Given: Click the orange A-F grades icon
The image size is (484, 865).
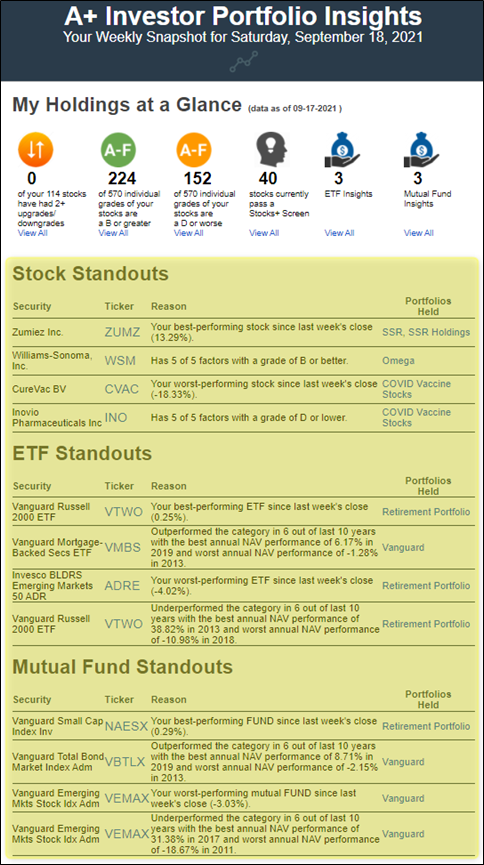Looking at the screenshot, I should pyautogui.click(x=194, y=150).
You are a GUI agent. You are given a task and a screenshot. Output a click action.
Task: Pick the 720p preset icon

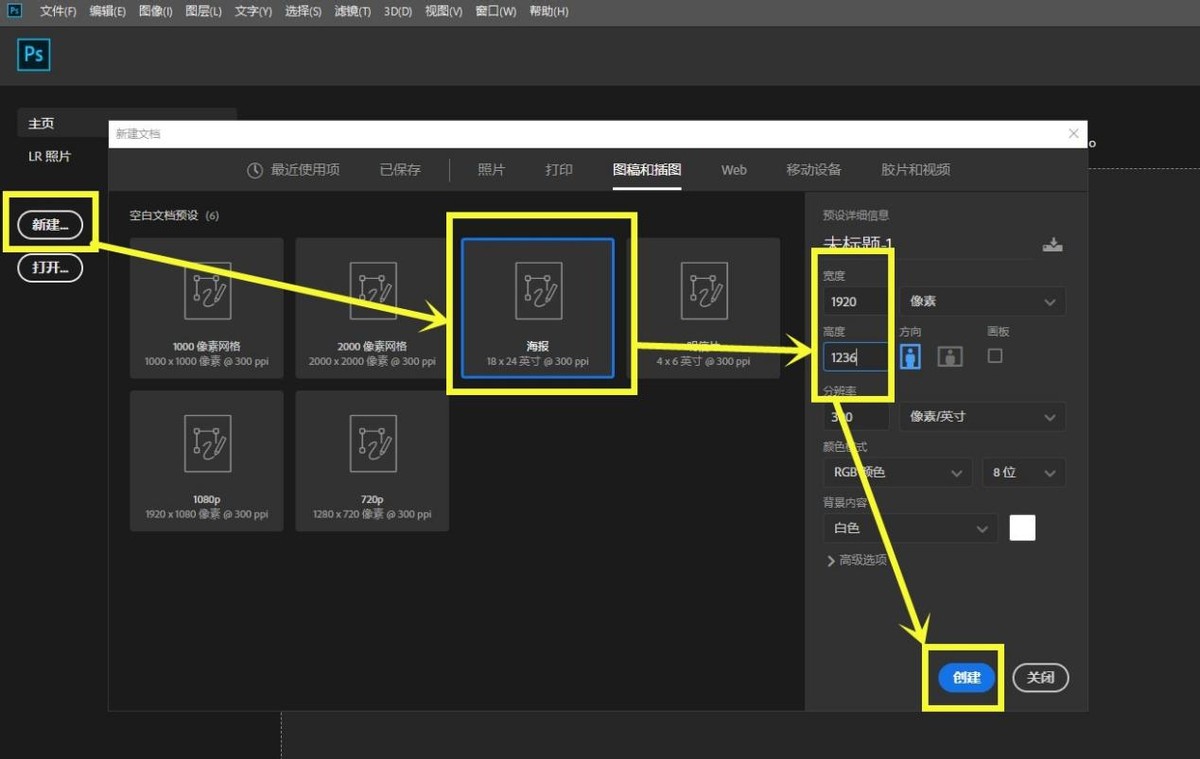372,443
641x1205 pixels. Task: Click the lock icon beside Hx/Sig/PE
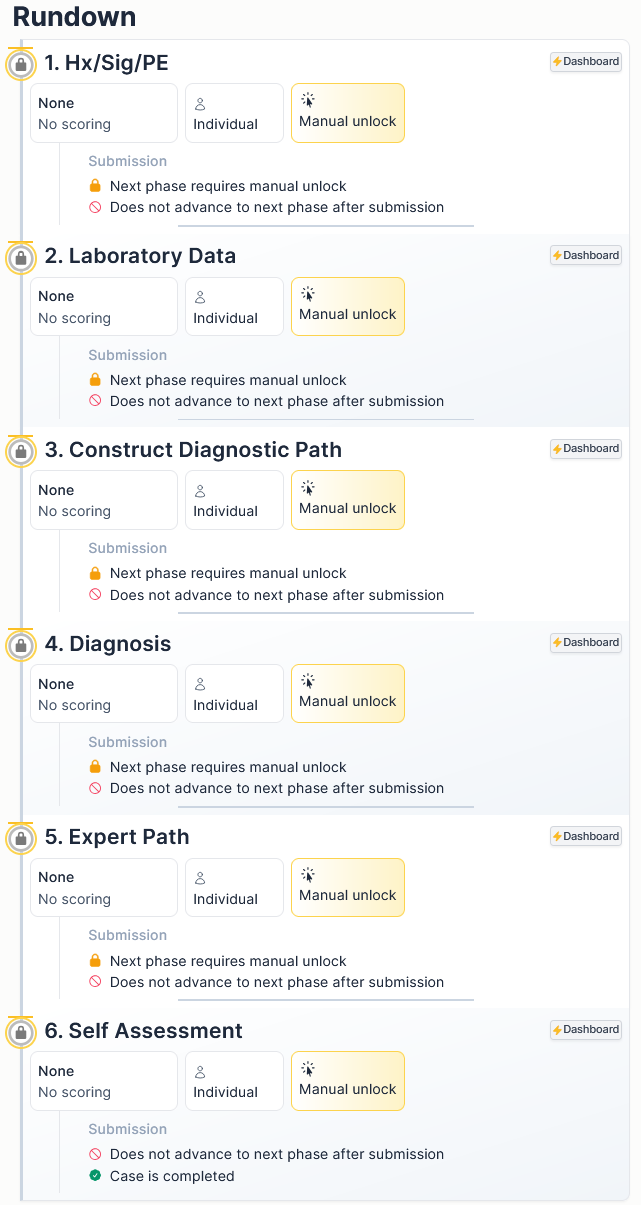coord(21,65)
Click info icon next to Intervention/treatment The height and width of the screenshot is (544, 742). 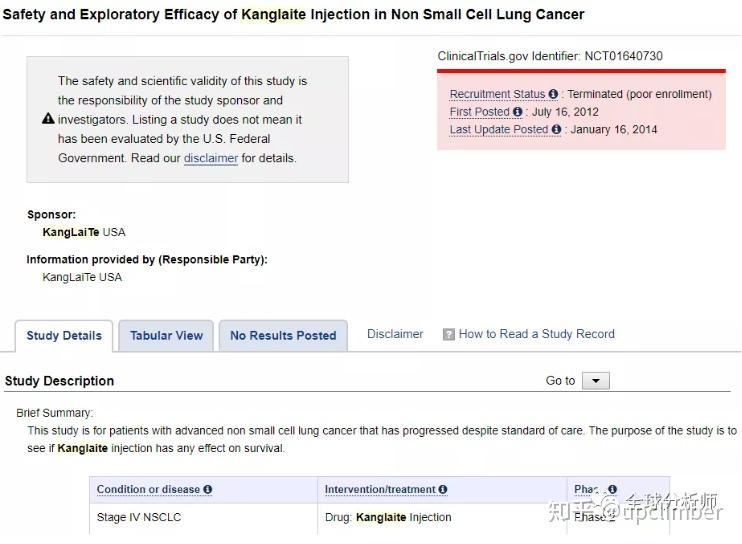click(443, 490)

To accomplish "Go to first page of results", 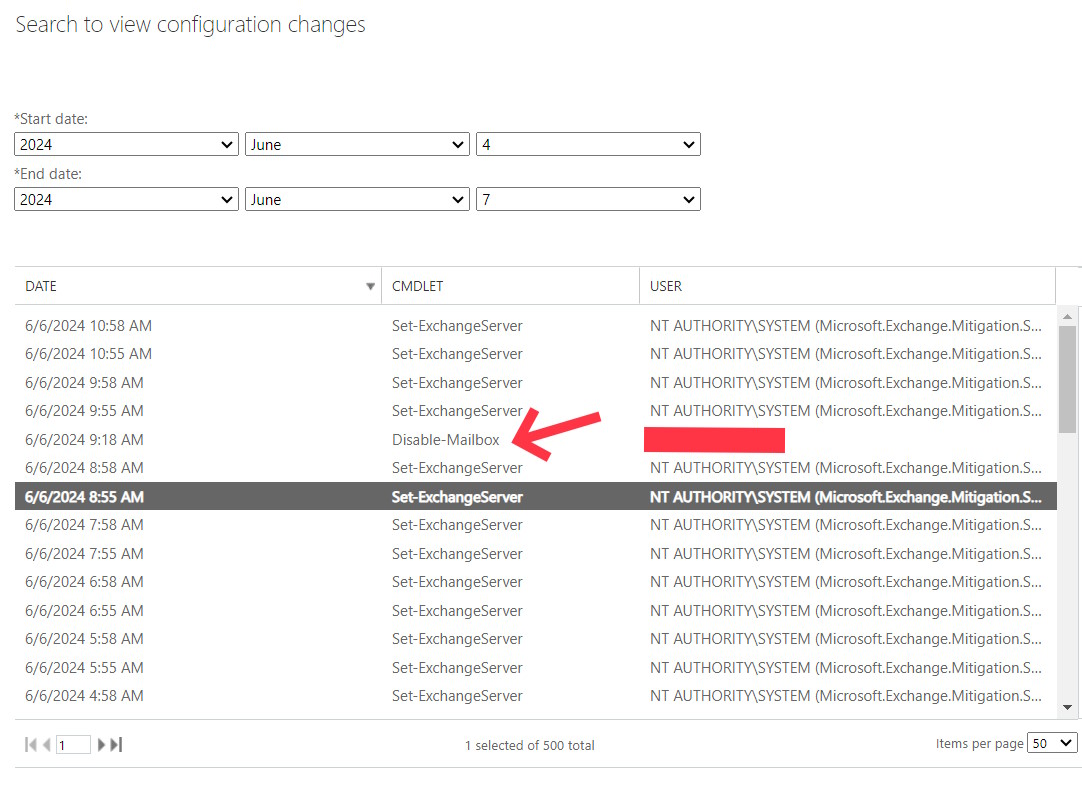I will pos(31,744).
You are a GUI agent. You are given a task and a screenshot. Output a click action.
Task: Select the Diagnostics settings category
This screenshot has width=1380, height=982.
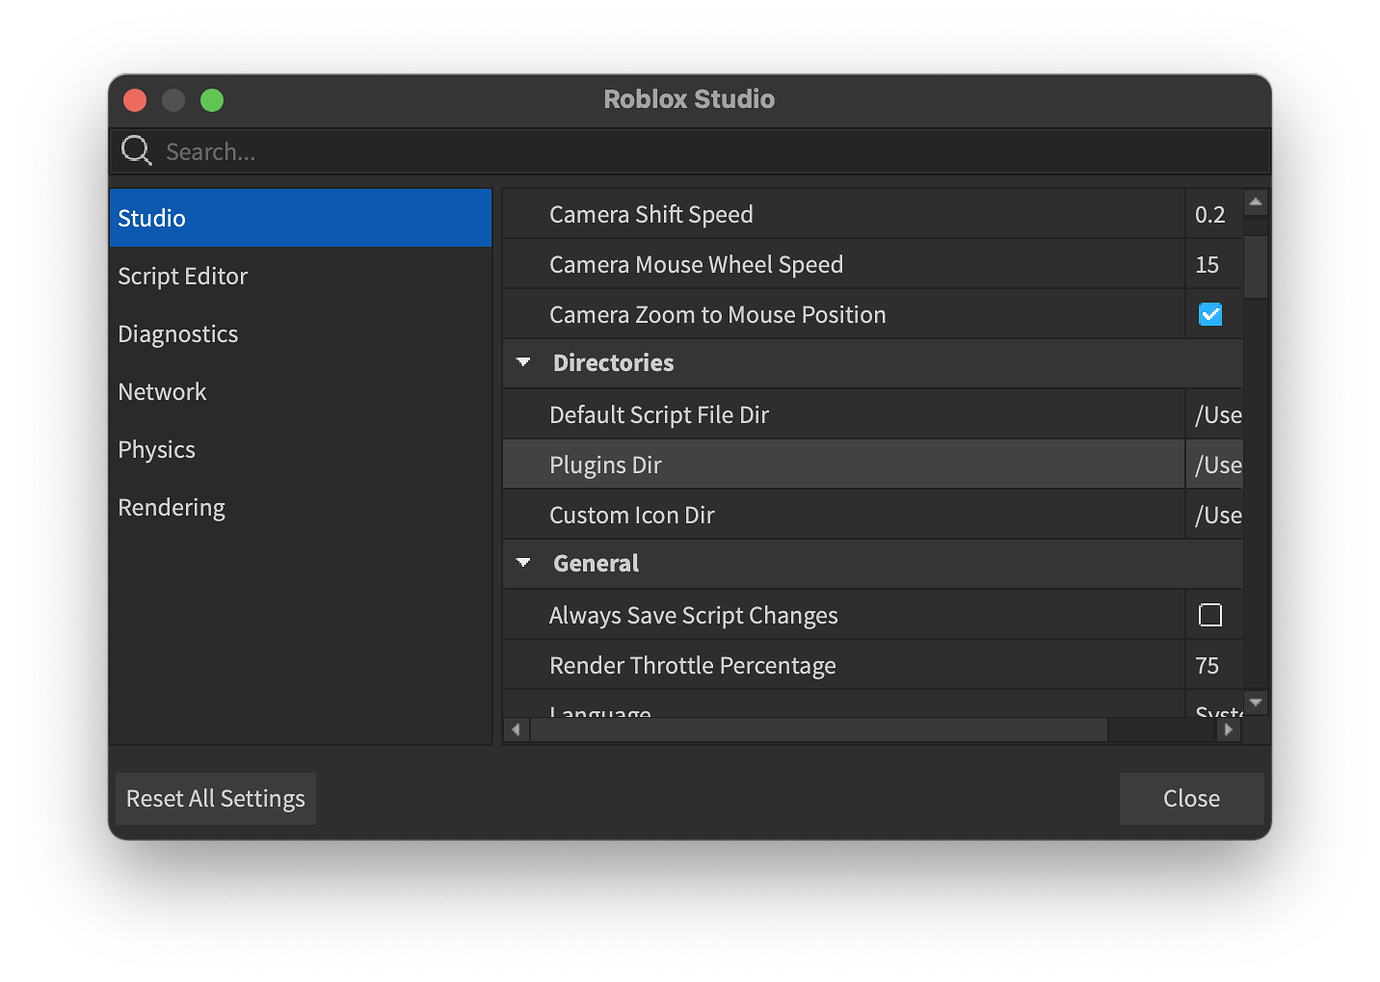178,333
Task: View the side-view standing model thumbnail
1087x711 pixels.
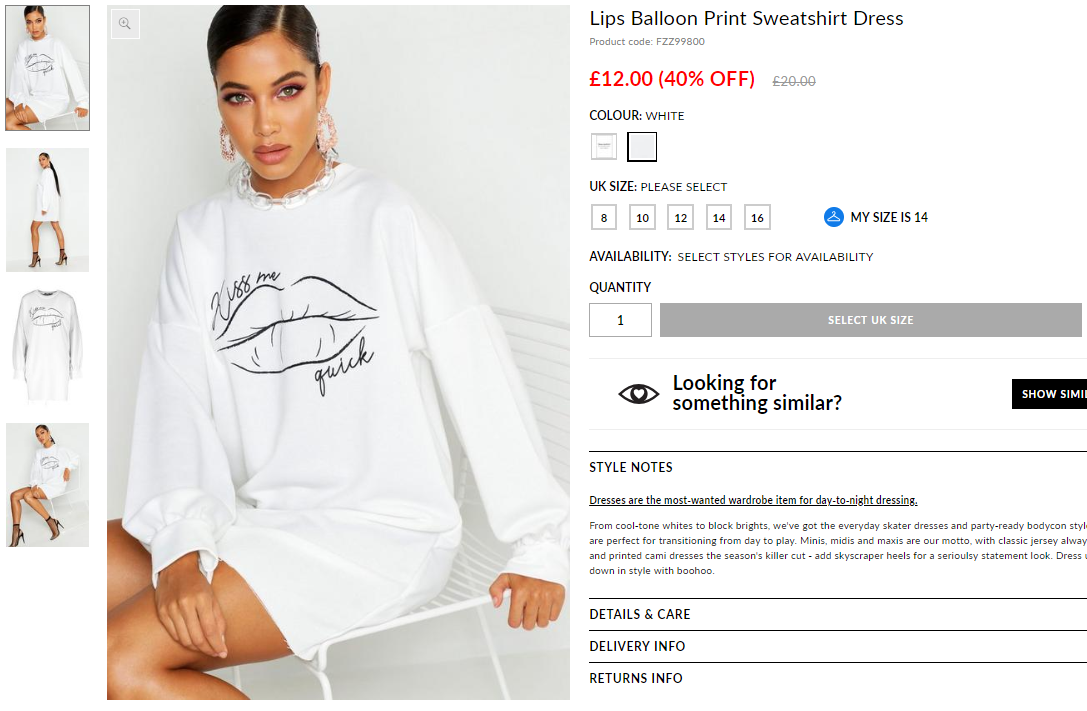Action: pos(47,209)
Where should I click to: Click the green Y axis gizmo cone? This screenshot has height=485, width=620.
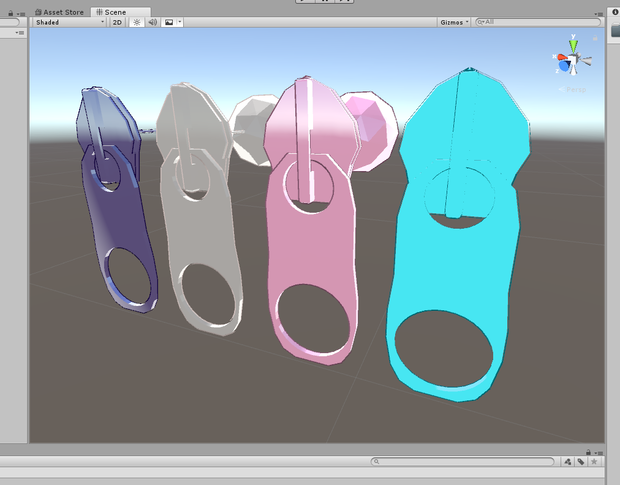coord(573,45)
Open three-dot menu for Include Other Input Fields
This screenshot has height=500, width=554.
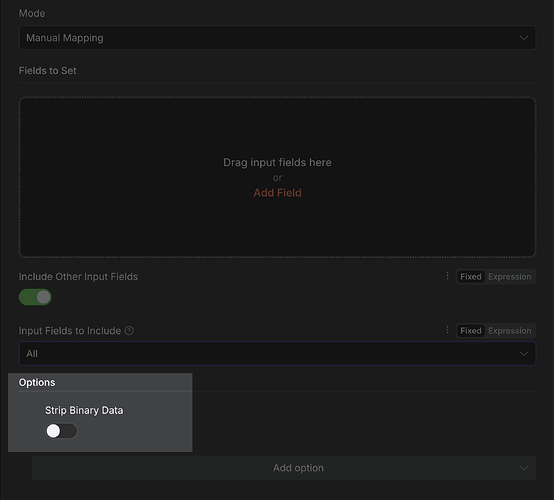pos(447,276)
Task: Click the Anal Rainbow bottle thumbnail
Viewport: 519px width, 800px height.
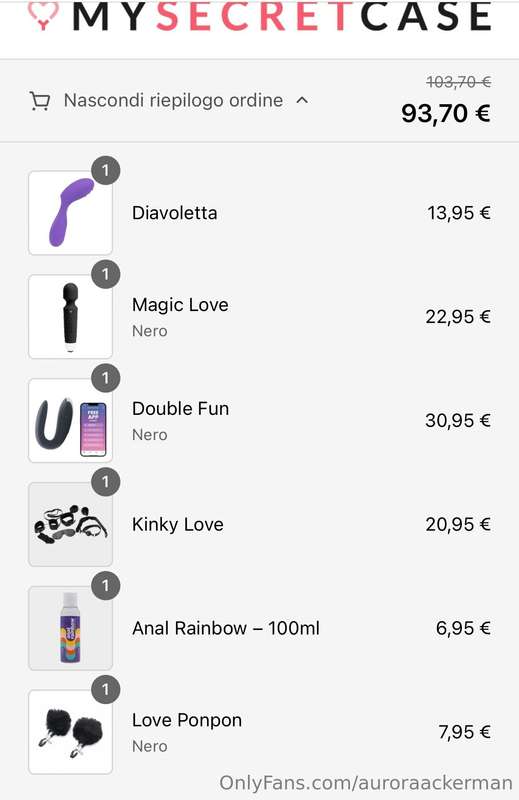Action: coord(70,628)
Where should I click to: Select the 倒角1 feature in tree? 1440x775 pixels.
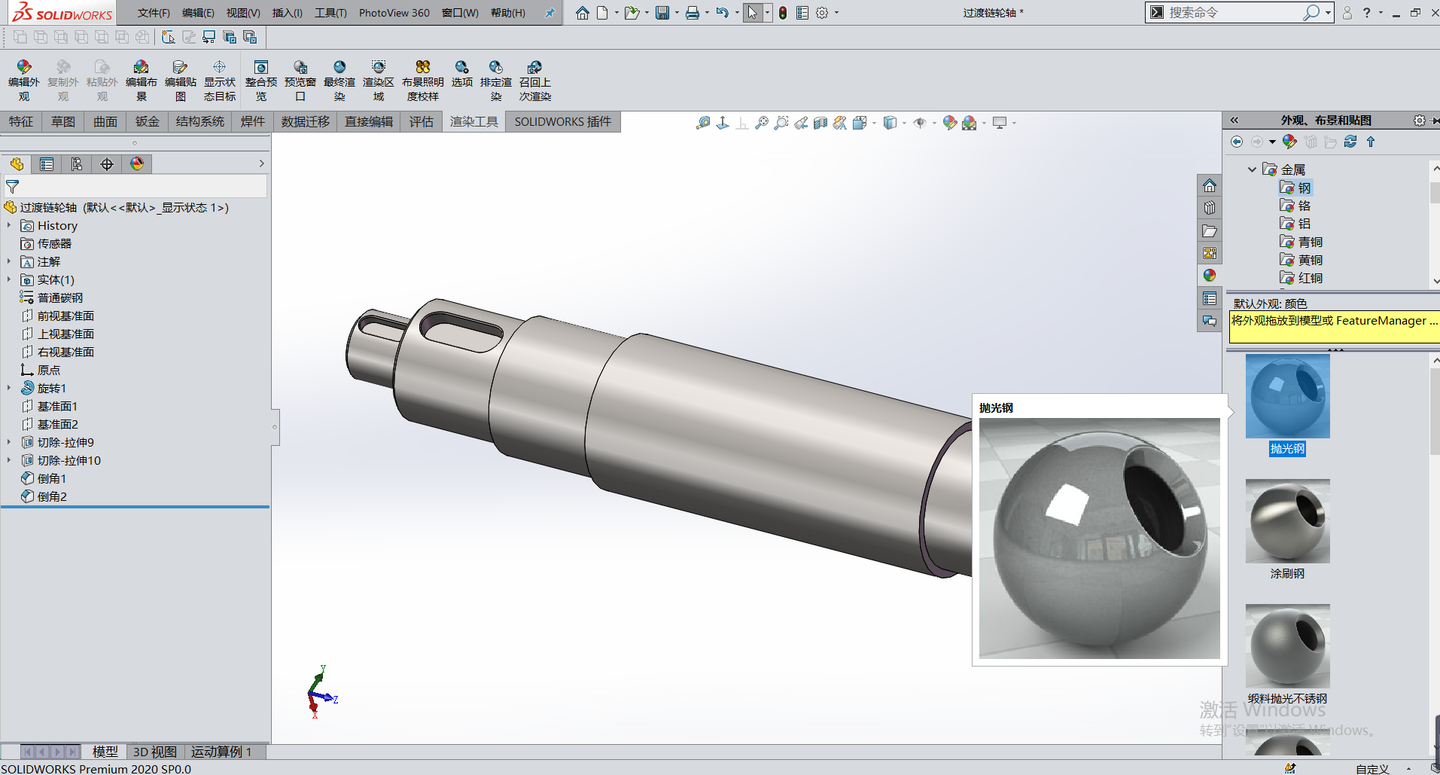(52, 479)
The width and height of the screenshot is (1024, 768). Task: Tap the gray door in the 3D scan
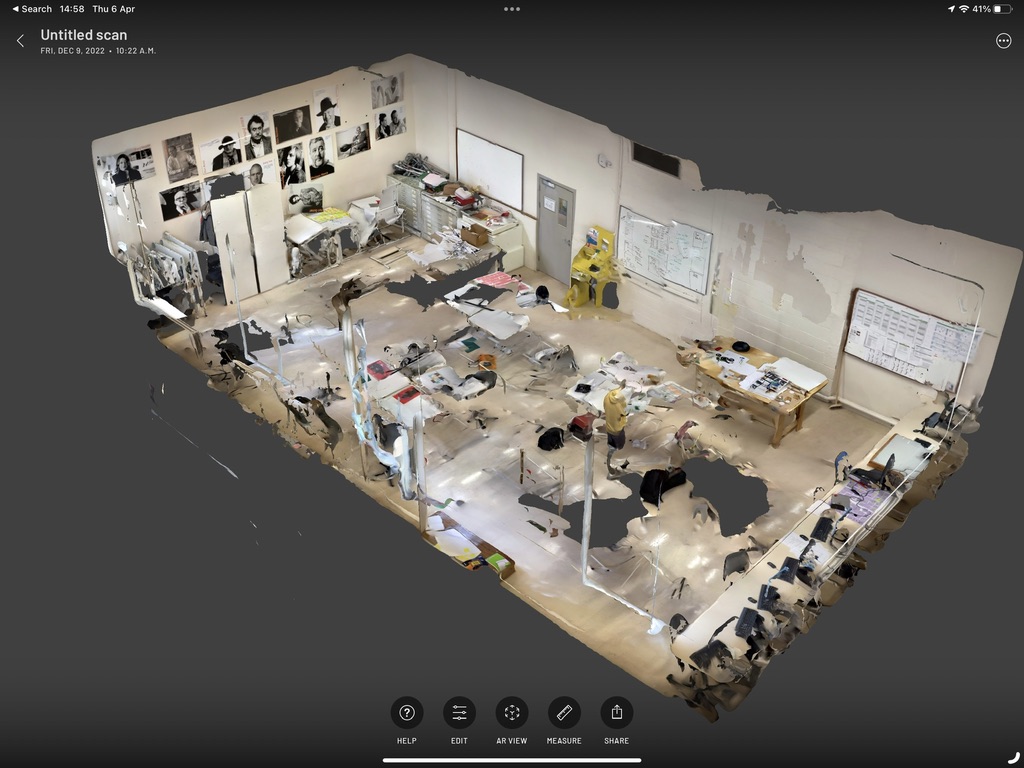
################
• [Task instructions]
Set down exactly the lines of the entries above from the one holding "This screenshot has width=1380, height=982." through the last one, including both, with the pictures left out.

• [Result of this exercise]
This screenshot has width=1380, height=982.
178,333
Task: View the side-view standing model thumbnail
1087x711 pixels.
Action: pos(47,209)
Where should I click to: Click the green Y axis gizmo cone? This screenshot has height=485, width=620.
coord(573,45)
Open three-dot menu for Include Other Input Fields
This screenshot has height=500, width=554.
pos(447,276)
Task: Click the Anal Rainbow bottle thumbnail
Viewport: 519px width, 800px height.
Action: coord(70,628)
Where should I click to: Select the 倒角1 feature in tree? 1440x775 pixels.
(52, 479)
The width and height of the screenshot is (1024, 768). Task: Tap the gray door in the 3D scan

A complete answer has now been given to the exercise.